• TASK INSTRUCTIONS: Give the records from their start through the line containing "What do you see at coordinates (320, 36)", inclusive, as a Markdown table with the columns "Row" and "Line", leaving out blank lines.

### INPUT

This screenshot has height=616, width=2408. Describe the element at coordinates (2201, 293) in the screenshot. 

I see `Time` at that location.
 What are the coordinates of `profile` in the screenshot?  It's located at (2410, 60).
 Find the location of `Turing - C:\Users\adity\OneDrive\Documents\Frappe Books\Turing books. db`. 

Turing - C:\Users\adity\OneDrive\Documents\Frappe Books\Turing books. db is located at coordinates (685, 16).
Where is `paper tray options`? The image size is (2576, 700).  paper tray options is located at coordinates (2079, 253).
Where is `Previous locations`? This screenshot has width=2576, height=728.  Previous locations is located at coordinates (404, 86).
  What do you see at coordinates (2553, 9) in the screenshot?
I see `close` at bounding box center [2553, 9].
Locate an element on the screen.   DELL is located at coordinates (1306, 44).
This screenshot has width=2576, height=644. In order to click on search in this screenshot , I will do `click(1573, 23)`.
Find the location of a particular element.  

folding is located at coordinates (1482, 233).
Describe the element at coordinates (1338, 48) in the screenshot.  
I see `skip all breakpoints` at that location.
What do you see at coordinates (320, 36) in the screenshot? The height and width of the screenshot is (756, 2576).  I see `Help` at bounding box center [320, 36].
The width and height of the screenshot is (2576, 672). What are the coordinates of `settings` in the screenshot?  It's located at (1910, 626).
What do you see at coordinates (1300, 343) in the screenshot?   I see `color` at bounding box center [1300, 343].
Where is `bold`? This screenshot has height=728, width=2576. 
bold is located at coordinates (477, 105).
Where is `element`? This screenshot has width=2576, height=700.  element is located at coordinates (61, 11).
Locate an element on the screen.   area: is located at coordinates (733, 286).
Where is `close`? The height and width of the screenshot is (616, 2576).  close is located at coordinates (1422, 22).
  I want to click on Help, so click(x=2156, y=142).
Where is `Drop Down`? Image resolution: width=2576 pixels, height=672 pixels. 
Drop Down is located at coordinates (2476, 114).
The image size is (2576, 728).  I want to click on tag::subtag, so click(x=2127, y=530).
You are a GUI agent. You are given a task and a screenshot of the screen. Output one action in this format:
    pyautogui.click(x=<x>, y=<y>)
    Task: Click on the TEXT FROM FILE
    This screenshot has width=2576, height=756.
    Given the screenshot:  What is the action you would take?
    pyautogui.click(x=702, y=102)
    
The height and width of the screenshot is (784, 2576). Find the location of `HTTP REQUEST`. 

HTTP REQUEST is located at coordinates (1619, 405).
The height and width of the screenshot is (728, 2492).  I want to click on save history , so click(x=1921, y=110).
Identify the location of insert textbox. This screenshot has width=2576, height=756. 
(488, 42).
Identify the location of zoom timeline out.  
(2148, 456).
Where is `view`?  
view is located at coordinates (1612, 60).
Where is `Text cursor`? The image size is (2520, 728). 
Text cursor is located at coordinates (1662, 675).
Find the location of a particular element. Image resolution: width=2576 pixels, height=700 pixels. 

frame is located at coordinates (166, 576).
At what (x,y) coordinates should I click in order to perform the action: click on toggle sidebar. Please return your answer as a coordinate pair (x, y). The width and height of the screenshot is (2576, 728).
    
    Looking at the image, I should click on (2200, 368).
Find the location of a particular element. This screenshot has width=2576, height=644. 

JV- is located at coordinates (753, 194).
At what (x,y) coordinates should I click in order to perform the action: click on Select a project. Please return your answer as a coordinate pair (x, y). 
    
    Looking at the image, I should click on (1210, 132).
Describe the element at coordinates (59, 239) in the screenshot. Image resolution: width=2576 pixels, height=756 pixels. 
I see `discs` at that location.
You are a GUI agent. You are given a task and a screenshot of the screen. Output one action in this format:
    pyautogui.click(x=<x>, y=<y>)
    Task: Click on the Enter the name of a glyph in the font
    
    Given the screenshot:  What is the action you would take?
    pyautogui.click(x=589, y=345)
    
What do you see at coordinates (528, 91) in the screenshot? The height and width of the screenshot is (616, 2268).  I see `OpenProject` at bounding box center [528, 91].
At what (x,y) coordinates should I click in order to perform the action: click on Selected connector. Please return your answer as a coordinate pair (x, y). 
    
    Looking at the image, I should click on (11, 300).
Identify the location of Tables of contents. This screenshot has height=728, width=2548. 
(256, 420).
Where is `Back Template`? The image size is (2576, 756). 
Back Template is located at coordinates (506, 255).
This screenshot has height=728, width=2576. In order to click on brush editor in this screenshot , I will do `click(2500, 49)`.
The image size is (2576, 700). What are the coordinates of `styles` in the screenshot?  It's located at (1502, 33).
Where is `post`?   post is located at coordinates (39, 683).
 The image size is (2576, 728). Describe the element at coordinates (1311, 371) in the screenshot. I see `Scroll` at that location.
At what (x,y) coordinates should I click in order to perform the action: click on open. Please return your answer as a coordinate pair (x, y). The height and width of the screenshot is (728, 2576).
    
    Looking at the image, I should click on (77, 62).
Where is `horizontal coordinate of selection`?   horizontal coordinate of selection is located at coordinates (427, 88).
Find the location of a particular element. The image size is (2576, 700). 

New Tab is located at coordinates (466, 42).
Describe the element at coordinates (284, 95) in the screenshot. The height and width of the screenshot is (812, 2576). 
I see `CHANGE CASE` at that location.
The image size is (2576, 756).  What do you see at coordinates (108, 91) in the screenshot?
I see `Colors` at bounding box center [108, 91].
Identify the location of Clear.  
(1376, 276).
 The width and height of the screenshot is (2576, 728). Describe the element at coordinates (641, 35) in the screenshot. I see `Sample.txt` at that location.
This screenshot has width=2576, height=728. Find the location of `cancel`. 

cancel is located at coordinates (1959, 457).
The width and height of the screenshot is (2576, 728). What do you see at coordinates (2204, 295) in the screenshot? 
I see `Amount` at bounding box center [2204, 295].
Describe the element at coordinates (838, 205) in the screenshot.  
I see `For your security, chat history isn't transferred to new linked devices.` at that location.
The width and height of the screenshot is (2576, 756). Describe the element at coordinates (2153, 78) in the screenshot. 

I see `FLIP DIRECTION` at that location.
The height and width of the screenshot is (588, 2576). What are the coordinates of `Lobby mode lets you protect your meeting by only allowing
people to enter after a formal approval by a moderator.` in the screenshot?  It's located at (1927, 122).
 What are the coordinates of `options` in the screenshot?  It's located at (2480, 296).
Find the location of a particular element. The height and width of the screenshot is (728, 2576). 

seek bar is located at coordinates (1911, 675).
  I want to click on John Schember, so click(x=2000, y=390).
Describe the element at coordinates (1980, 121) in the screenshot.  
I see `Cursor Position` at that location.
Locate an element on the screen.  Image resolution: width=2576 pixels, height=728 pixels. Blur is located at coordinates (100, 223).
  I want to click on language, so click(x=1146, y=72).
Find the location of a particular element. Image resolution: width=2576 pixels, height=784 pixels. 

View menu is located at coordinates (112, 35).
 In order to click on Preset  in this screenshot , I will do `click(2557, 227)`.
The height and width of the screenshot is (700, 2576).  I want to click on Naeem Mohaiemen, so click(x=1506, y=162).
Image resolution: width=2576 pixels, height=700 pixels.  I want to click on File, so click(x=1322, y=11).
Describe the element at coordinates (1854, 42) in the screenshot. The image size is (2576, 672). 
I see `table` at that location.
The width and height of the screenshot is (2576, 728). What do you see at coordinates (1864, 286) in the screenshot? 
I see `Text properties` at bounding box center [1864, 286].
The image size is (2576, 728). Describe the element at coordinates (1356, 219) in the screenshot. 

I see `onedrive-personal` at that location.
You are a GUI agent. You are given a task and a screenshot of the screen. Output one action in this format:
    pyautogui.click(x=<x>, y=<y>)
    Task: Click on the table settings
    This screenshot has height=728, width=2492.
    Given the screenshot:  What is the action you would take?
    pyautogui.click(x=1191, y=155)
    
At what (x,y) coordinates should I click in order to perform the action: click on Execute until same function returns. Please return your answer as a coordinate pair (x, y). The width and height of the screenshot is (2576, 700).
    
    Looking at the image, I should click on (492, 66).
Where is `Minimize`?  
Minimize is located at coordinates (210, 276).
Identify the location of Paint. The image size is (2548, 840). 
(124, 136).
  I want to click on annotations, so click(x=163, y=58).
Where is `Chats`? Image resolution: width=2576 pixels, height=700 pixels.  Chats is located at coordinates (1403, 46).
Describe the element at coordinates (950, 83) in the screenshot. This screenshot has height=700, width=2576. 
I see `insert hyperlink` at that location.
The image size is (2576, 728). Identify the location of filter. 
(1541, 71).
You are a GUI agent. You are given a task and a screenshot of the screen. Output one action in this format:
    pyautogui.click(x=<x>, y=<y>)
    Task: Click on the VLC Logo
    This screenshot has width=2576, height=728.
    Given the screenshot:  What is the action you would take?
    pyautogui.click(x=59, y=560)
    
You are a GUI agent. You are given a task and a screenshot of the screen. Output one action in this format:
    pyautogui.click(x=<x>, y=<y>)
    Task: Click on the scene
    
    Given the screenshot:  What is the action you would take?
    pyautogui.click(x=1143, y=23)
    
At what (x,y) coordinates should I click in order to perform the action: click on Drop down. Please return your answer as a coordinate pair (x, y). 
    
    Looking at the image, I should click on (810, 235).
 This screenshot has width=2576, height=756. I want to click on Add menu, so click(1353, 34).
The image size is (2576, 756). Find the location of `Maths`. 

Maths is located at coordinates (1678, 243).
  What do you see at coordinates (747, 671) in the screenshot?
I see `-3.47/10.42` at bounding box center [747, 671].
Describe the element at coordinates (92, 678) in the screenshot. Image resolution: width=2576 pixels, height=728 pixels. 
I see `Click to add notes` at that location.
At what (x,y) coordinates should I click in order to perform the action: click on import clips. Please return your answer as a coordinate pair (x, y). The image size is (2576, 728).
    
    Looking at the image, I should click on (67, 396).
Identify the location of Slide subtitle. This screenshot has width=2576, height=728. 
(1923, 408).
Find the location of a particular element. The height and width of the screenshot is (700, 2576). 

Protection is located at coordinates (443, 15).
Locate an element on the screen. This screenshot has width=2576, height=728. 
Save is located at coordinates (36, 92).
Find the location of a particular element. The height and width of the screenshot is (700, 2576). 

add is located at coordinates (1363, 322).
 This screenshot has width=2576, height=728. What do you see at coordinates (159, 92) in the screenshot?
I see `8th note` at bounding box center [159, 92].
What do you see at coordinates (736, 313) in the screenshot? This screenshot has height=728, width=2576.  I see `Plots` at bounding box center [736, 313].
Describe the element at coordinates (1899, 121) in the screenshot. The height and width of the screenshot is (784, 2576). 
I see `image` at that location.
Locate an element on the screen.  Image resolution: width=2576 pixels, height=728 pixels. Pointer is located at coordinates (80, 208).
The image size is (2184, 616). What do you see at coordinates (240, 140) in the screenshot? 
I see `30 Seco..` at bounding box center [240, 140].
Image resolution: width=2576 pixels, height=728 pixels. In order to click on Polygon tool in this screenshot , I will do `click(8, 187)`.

######

• SOLUTION FOR THIS TASK:
| Row | Line |
|---|---|
| 1 | This screenshot has height=616, width=2408. Describe the element at coordinates (2201, 293) in the screenshot.  |
| 2 | I see `Time` at that location. |
| 3 |  What are the coordinates of `profile` in the screenshot?  It's located at (2410, 60). |
| 4 |  Find the location of `Turing - C:\Users\adity\OneDrive\Documents\Frappe Books\Turing books. db`.  |
| 5 | Turing - C:\Users\adity\OneDrive\Documents\Frappe Books\Turing books. db is located at coordinates (685, 16). |
| 6 | Where is `paper tray options`? The image size is (2576, 700).  paper tray options is located at coordinates (2079, 253). |
| 7 | Where is `Previous locations`? This screenshot has width=2576, height=728.  Previous locations is located at coordinates (404, 86). |
| 8 |   What do you see at coordinates (2553, 9) in the screenshot? |
| 9 | I see `close` at bounding box center [2553, 9]. |
| 10 | Locate an element on the screen.   DELL is located at coordinates (1306, 44). |
| 11 | This screenshot has width=2576, height=644. In order to click on search in this screenshot , I will do `click(1573, 23)`. |
| 12 | Find the location of a particular element.   |
| 13 | folding is located at coordinates (1482, 233). |
| 14 | Describe the element at coordinates (1338, 48) in the screenshot.   |
| 15 | I see `skip all breakpoints` at that location. |
| 16 | What do you see at coordinates (320, 36) in the screenshot? The height and width of the screenshot is (756, 2576).  I see `Help` at bounding box center [320, 36]. |